On Thursday, Verdaguer’s daughter, Ana Victoria, and wife, Amanda Miguel – who are also singers – both confirmed that the Mexican-Argentinian star had passed away and issued a statement on the news.
“With absolute sadness, we regret to inform his fans and friends that our beloved Diego has left his beautiful body to continue his path and creativity in another form of eternal life,” the statement said. “The whole of the family is immersed in this pain, so we appreciate your understanding in these difficult times.”
Verdaguer was a hugely popular figure in Mexico, Argentina and elsewhere across Latin America and first achieved international success in 1975, when his song “Volveré” (“I’ll Be Back”) became a hit in Mexico and went on to sell more than five million copies.
Born in Buenos Aires, the singer rose to fame at the age of 17 when he made his debut as a solo artist with the song “Lejos del Amor” (“Far from Love”).
Throughout the 1970s and 1980s, Verdaguer enjoyed further successes with the albums “El Secreto Callado” (“The Quiet Secret”) and “Estoy Vivo” (“I’m Alive”). It was the latter album – which featured some of Verdaguer’s biggest hits such as “Corazón de Papel” (“Paper Heart”) and “Que Sufras Más” (“May You Suffer More”) – that helped to cement his status as a megastar.

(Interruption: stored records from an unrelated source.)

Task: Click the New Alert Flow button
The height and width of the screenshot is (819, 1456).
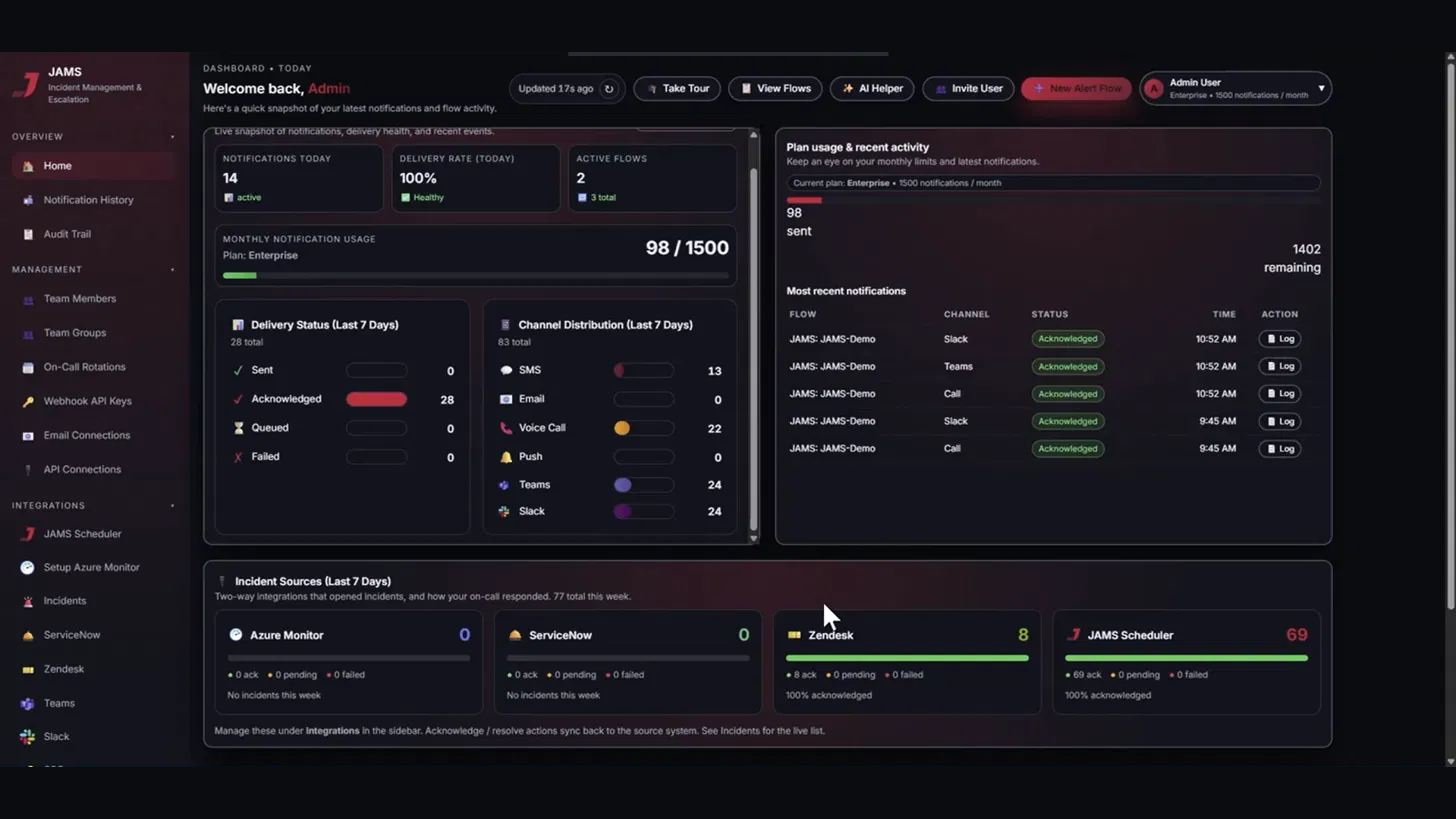Action: click(x=1076, y=89)
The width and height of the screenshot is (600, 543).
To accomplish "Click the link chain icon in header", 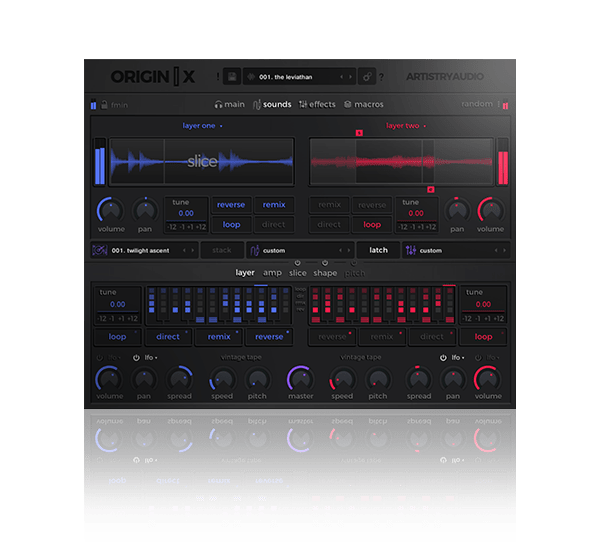I will [x=367, y=77].
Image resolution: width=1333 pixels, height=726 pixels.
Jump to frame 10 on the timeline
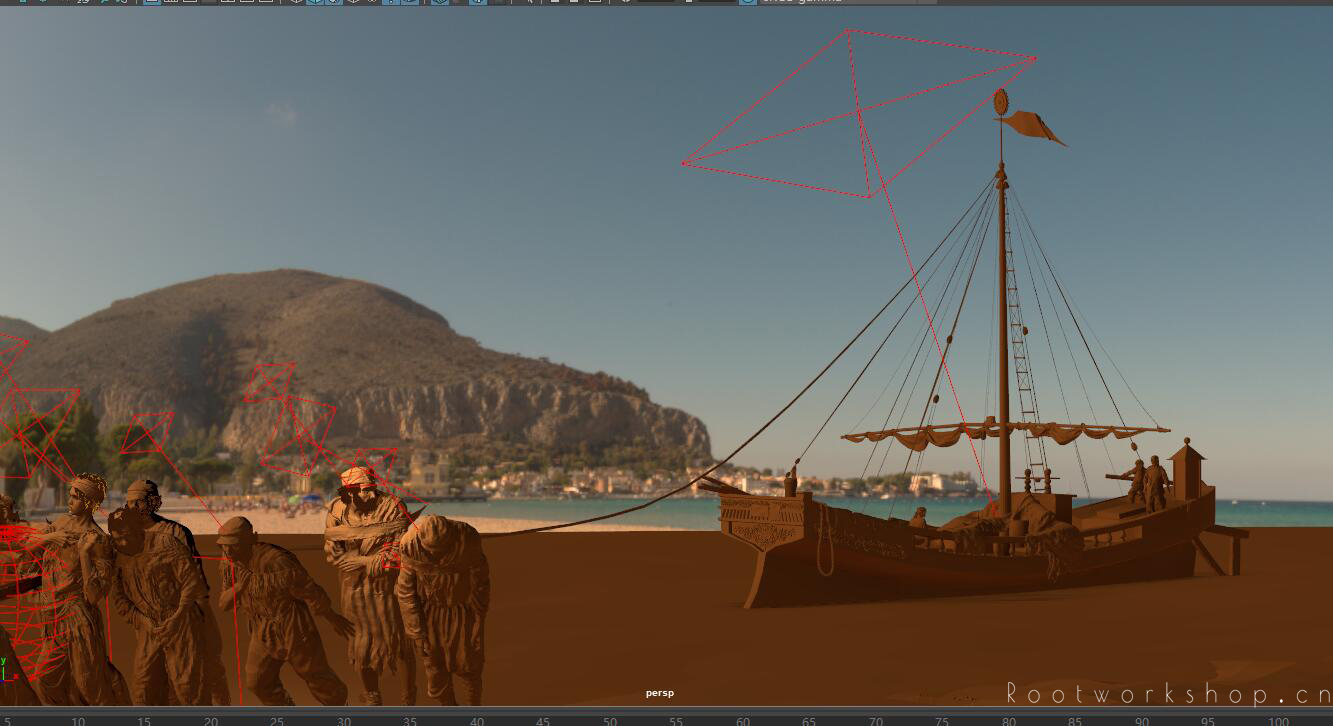78,721
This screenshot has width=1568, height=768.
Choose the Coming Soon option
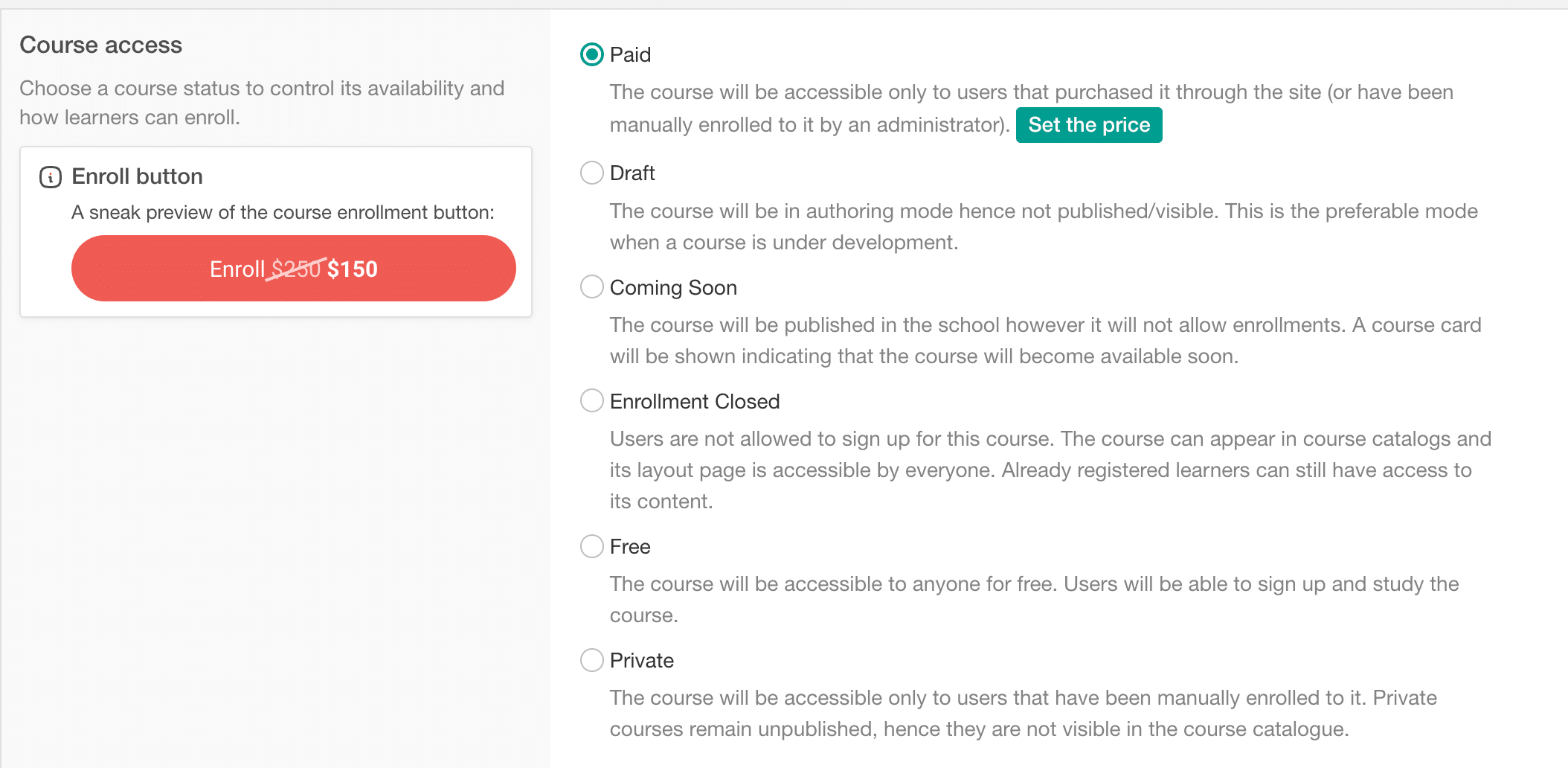point(591,287)
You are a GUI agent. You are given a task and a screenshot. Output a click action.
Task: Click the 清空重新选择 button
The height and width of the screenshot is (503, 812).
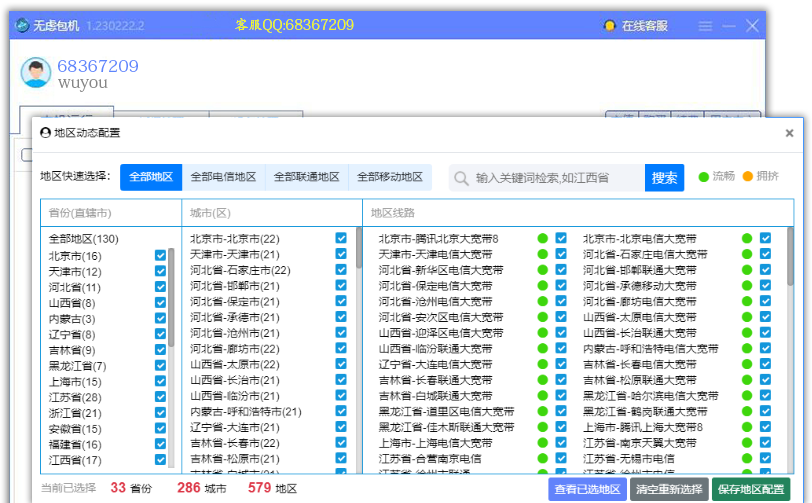669,489
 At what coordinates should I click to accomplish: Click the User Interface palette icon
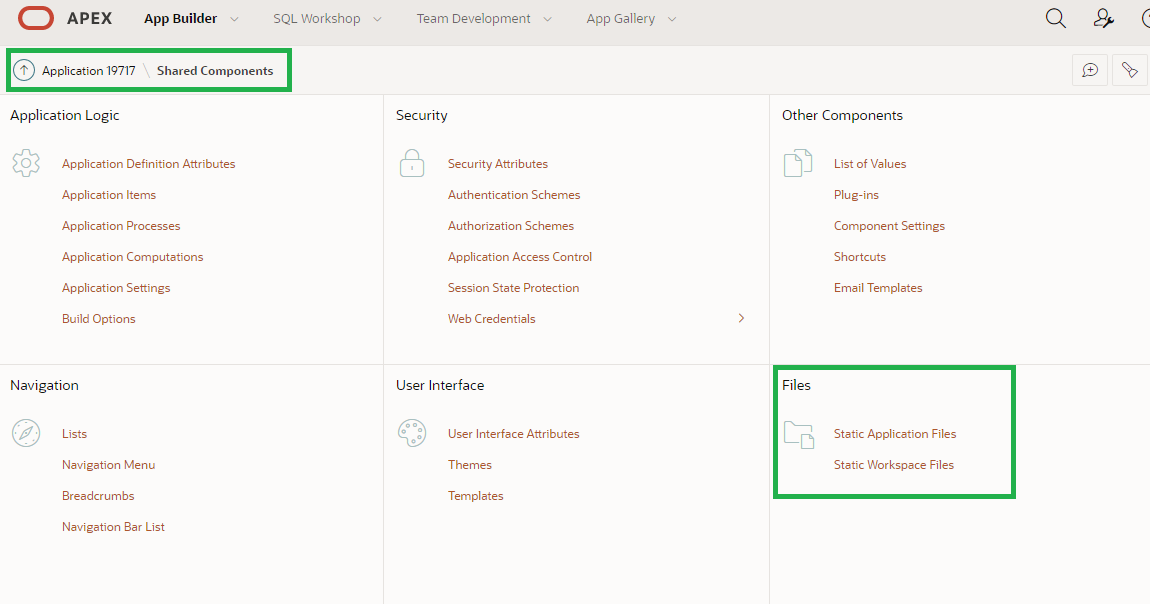click(412, 433)
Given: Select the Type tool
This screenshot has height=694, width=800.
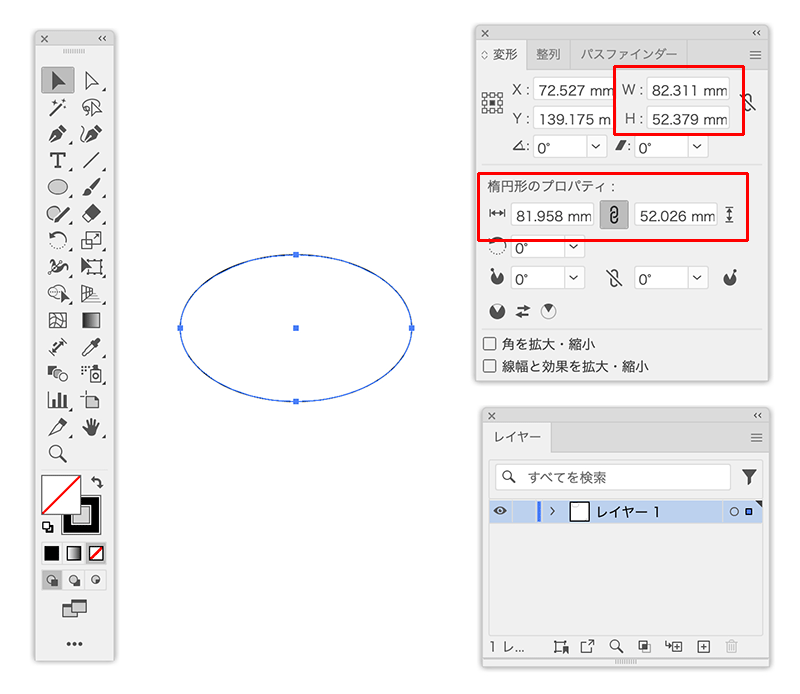Looking at the screenshot, I should pos(57,161).
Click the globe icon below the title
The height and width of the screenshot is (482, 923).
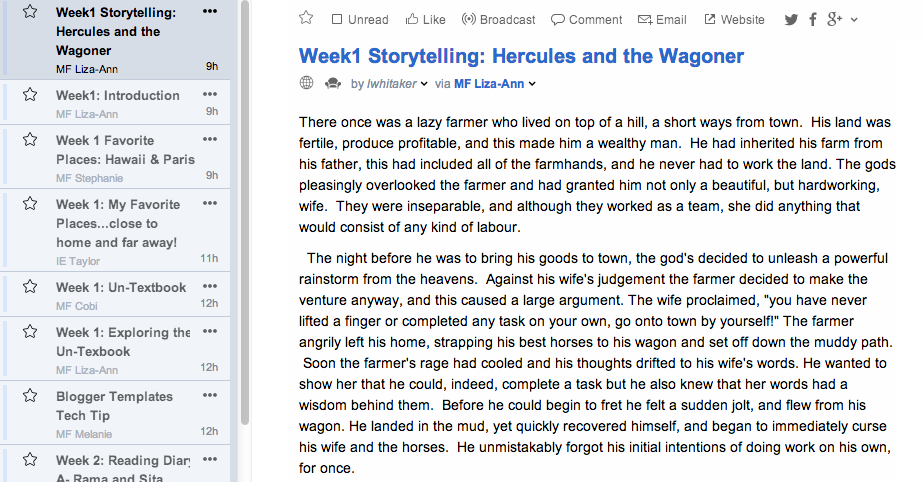pyautogui.click(x=307, y=83)
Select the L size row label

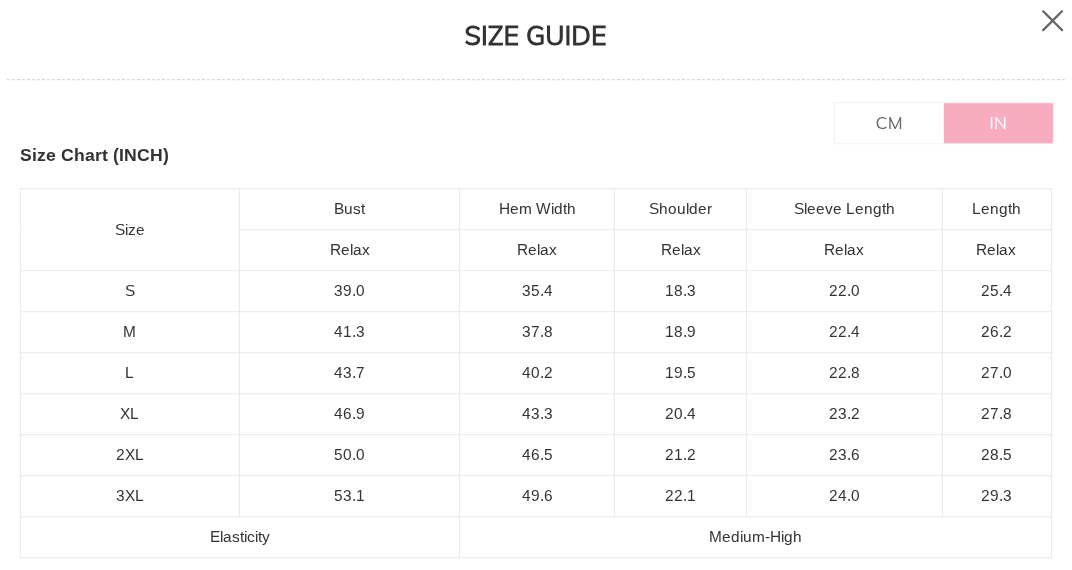130,373
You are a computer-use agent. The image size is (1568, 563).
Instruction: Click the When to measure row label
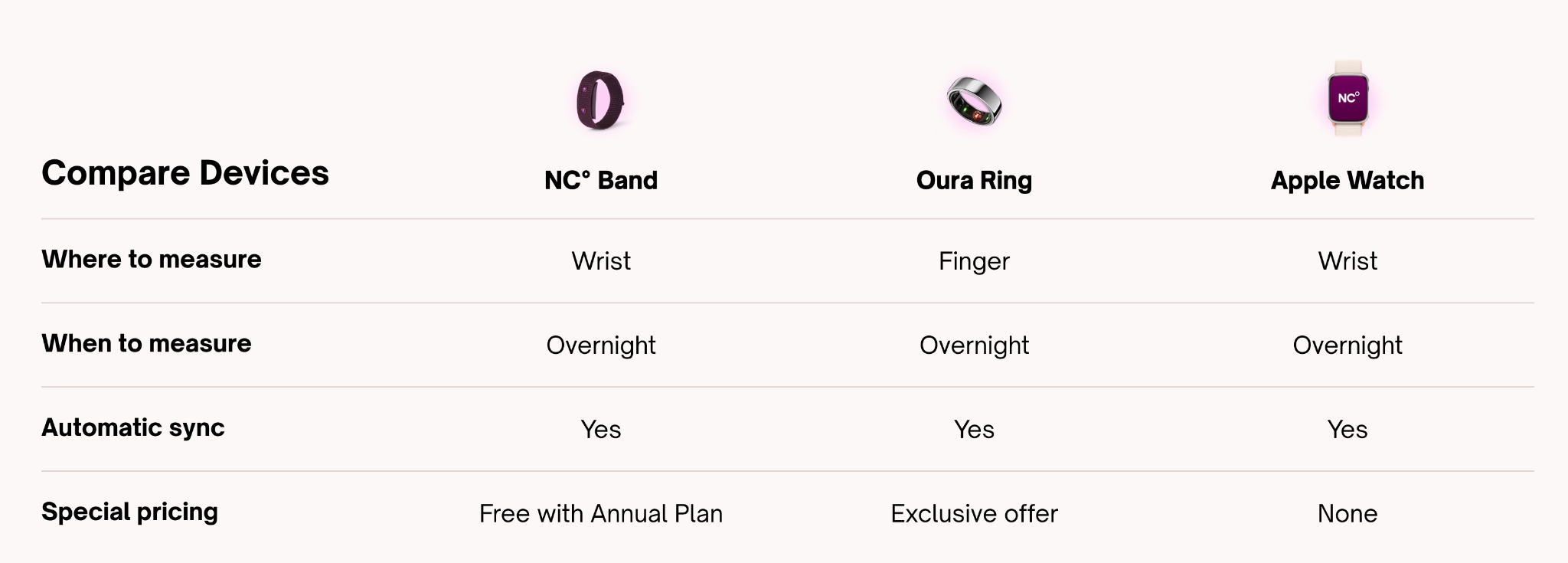146,344
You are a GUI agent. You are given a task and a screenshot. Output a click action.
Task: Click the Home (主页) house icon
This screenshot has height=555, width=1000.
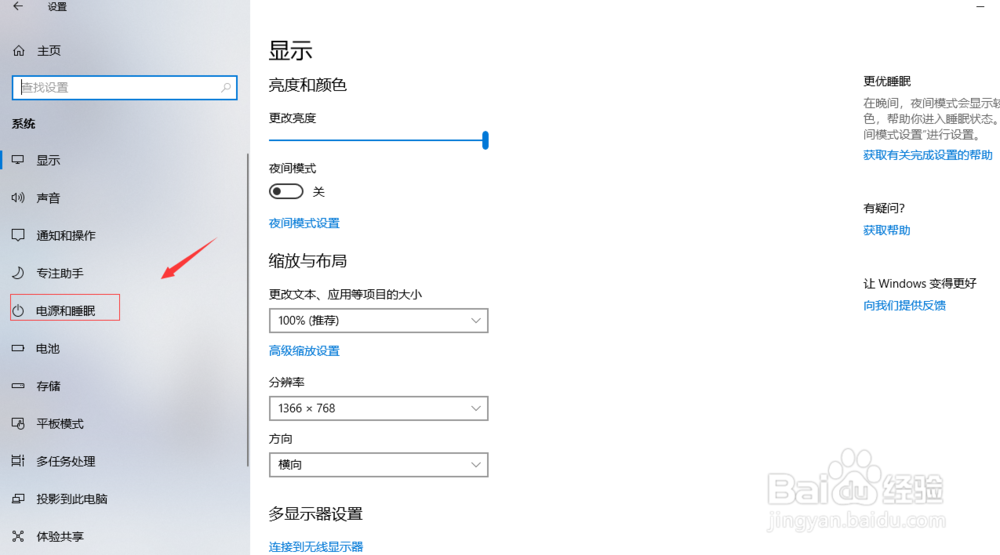pos(18,50)
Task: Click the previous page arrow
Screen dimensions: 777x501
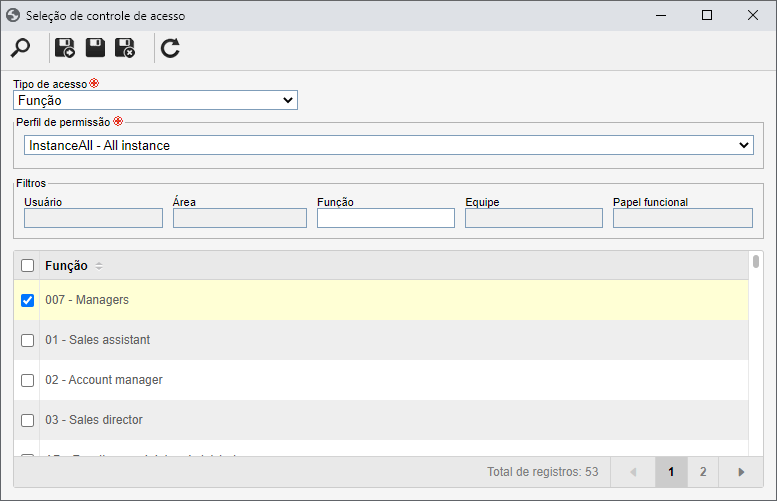Action: 633,472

“La Ladrona” (“The Thief”) from “Estoy Vivo” was an international hit – it reached the number one spot in the charts in Mexico, all of Latin America, the US, Spain, Italy and many other European countries, according to Verdaguer’s record company Diam Music.
He continued to make music well into the 21st century – his most recent album was released in 2019.
In the same year, Verdaguer was recognized by the Society of Authors and Composers of Mexico (SACM) with a special medal commemorating a career that spanned 50 years.
CNN’s Mariano Castillo contributed to this report.